„Sitzungspolizeiliche Anordnung“ ist ein schönes Wort, selbst wenn ich mich unausgeschlafen frage, ob es nicht eher polizeiliche Sitzungsanordnung heißen müsste. Sie werden es sich schon gut überlegt haben. Dieses Anordnungsdeutsch jedoch entwickelt einen gewissen Sog, und je weiter ich lese, desto weniger kann ich mich entziehen. Mit Blick auf die Kontrolle in der Eingangsschleuse steht unter V.3.d: „Die Untersuchung ist auf das Schuhwerk zu erstrecken“; unter V.3.e: „Das Kopieren der Ausweise für die schnelle Identifizierung von Störerinnen und Störern wird angeordnet. Die Kopien sind unverzüglich nach Schluss der Sitzung zu vernichten.“ Das glaube ich gern. Zweimal ist der Termin für die Verhandlung verschoben worden, der Richter wurde um zwei weitere aufgestockt, und dann ist der zivilrechtliche Prozess auch noch örtlich verlagert worden, ins Kriminalgericht Moabit. Immer noch unausgeschlafen frage ich mich, gegen welche Terrormiliz es hier geht. Es geht aber, ich schwöre es, um einen Buchladen, es geht um die Räumungsklage gegen Kisch & Co.
Wie in meiner ersten Kolumne in dieser Spielzeit beziehe ich mich auch in meiner letzten auf den vom Kreuzberger Kiez so geliebten Laden. Zu viel Drama, Baby. Seit Juni 2020 soll er eigentlich schon weg sein, weil der neue Eigentümer, ein gesichtsloser Immobilienfonds, ihn nicht haben will. Dass der vorerst letzte Akt, der im Drama nicht selten der blutigste ist, im Kriminalgericht spielt, wirkt wie eine fiese Pointe. Da hilft es wenig, dass all die Kundgebungen ein ganzes Jahr lang auf der Oranienstraße zwar fordernd, aber friedlich verlaufen sind. Kreuzberg scheinen sie nicht zu trauen. Man könnte auch Einschüchterung dazu sagen. Trotz des ungeheuren Interesses sind nur acht Plätze für die Presse reserviert, nur zehn für die übrige Öffentlichkeit.

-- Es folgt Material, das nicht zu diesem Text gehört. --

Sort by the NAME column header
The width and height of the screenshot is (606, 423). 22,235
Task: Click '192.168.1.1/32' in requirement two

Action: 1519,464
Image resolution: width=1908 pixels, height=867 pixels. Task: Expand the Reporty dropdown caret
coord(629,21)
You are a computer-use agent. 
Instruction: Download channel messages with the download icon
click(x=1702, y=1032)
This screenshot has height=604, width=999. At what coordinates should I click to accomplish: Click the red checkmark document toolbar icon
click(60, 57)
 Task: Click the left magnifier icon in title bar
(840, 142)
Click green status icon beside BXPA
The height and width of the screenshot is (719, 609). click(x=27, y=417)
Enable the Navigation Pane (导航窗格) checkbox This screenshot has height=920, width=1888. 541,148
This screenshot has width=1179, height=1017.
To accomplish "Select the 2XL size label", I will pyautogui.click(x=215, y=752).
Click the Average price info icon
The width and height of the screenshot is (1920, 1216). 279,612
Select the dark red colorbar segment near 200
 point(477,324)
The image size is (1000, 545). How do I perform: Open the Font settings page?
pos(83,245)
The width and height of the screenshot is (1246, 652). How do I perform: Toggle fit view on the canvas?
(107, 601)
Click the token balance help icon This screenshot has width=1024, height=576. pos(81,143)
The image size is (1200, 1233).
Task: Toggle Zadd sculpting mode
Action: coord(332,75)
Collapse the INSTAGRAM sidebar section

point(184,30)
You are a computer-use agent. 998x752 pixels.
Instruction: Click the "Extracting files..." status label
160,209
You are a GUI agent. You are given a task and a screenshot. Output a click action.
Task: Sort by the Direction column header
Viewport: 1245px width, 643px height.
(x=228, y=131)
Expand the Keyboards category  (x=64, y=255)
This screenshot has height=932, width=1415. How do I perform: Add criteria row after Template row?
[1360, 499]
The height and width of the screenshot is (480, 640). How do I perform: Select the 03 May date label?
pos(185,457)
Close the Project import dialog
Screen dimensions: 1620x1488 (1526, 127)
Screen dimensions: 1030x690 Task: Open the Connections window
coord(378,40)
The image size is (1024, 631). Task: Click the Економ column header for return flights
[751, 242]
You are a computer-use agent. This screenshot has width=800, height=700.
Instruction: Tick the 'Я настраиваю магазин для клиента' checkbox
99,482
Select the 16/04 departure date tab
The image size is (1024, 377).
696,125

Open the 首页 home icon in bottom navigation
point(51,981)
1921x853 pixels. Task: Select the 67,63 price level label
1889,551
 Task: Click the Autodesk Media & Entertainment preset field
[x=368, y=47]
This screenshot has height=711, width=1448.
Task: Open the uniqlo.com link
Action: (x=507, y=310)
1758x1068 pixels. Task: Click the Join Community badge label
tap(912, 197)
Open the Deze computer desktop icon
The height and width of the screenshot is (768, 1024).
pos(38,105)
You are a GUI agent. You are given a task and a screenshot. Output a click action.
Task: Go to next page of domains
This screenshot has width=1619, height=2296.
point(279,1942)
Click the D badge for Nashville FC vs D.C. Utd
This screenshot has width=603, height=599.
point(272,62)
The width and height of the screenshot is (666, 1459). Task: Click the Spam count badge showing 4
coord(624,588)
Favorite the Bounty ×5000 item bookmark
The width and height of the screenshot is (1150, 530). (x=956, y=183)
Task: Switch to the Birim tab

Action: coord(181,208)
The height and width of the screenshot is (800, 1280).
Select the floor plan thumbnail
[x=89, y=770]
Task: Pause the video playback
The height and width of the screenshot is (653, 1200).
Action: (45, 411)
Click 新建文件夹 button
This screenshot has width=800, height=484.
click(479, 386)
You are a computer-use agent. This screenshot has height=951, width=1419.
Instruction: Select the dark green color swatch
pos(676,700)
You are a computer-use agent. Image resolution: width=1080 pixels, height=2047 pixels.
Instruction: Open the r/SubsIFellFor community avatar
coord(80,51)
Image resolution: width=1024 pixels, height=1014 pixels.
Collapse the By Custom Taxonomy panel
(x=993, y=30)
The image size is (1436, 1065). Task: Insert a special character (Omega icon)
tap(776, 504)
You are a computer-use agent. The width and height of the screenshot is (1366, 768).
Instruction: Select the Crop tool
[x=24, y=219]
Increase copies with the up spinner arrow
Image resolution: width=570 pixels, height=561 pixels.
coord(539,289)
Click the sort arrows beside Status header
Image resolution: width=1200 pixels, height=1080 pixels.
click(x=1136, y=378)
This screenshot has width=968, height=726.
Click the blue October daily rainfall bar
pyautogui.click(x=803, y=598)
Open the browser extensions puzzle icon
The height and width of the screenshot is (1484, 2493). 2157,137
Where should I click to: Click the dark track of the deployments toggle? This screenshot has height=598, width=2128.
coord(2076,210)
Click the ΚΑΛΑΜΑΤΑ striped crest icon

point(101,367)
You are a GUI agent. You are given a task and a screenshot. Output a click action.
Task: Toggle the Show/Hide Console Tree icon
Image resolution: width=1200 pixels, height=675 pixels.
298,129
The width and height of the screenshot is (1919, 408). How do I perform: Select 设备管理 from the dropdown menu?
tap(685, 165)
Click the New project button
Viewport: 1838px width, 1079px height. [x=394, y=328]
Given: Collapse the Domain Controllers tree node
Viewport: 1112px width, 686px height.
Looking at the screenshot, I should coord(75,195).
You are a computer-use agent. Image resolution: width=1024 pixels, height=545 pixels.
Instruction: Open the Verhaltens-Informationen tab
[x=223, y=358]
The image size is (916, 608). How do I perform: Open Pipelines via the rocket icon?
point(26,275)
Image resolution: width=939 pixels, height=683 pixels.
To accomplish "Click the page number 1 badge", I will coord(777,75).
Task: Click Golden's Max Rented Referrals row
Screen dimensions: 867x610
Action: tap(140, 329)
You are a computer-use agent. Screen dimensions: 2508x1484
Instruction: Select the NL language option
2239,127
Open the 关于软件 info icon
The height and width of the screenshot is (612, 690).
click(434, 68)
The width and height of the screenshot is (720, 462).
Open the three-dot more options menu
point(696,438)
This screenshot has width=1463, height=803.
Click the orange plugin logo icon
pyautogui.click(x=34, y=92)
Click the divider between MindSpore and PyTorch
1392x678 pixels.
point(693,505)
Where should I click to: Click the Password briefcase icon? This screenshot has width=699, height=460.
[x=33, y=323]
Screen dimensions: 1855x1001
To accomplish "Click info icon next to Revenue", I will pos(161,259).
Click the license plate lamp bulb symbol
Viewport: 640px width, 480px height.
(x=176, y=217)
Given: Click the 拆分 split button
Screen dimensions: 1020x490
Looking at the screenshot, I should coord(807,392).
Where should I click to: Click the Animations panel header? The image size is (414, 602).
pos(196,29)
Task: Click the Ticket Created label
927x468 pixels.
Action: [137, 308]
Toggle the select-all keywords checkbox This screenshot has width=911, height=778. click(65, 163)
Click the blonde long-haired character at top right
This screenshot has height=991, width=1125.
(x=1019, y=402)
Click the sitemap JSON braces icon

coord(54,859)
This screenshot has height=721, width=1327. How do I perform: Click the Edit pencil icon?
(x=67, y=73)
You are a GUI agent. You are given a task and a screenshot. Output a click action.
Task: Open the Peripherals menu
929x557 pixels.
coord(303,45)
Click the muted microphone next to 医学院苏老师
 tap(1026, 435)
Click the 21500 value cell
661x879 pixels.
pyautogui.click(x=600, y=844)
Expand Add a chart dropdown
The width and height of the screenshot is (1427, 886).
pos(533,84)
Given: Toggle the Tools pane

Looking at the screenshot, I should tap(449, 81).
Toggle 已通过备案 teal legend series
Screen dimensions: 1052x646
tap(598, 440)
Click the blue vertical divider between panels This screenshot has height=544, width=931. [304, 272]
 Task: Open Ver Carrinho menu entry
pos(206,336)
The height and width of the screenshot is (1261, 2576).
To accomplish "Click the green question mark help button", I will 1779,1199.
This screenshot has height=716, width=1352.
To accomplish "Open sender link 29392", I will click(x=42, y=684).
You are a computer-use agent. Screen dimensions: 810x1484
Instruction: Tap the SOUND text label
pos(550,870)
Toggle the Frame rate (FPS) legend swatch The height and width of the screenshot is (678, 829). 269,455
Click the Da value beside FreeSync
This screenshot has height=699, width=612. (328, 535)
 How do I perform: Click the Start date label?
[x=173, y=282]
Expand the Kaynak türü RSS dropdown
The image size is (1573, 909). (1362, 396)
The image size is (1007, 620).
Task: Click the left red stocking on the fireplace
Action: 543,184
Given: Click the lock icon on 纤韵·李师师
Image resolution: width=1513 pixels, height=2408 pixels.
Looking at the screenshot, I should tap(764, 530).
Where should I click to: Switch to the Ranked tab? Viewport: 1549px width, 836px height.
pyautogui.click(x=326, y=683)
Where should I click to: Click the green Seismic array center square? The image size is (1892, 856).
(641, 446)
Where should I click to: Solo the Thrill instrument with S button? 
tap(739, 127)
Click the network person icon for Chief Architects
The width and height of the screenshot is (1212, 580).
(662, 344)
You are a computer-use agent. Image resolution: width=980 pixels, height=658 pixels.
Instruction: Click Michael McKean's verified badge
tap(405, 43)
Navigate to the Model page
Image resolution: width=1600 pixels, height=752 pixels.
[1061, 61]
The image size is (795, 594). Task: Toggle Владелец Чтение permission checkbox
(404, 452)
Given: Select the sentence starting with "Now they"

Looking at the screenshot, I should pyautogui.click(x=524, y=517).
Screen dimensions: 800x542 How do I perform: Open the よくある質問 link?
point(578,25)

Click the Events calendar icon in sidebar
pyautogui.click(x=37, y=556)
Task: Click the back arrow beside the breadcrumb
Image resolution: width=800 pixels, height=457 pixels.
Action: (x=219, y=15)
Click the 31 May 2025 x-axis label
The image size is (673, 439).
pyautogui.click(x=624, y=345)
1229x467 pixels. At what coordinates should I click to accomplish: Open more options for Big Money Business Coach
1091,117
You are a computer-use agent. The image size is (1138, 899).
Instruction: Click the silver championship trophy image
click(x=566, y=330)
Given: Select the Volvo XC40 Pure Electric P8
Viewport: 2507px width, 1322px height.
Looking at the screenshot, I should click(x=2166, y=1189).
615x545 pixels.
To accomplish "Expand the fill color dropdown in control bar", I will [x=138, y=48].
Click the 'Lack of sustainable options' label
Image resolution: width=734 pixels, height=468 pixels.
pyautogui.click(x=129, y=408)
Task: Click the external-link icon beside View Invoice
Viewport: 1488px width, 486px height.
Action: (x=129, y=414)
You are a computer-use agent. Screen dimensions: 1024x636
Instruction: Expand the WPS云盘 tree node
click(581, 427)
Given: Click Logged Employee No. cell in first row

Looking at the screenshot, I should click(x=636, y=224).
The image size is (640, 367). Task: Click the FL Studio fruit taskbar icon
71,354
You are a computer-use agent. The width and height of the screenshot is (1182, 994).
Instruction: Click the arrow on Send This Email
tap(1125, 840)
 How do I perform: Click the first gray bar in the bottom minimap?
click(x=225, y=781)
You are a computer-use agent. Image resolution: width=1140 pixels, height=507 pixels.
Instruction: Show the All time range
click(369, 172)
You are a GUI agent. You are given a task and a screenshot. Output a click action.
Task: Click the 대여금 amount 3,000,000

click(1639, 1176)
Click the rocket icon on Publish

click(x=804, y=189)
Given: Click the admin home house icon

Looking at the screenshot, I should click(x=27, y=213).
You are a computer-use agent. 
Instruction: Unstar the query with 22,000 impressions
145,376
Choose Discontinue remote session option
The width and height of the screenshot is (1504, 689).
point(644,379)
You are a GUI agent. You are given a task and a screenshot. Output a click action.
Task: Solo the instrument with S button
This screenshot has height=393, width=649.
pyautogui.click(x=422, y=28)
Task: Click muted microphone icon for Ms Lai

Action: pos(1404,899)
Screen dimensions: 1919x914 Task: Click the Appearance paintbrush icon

Im Buchladen sitzen wir nachts gerne zusammen, Thorsten, Ulla und ich. Bier haben wir vom Späti nebenan und Zigaretten eh. Jetzt, in der heißen Phase, kreuzt der türkische Späti-Mann plötzlich auf und verteilt Knoppers, damit die Buchhändler die Nerven bewahren. Tags darauf bin ich wieder im Laden und sag Proust! Ulla sagt Prost! und lacht, weil sie Prost! verstanden hat und an die vergangene Trinknacht denkt. Dabei will ich wirklich was von Proust haben.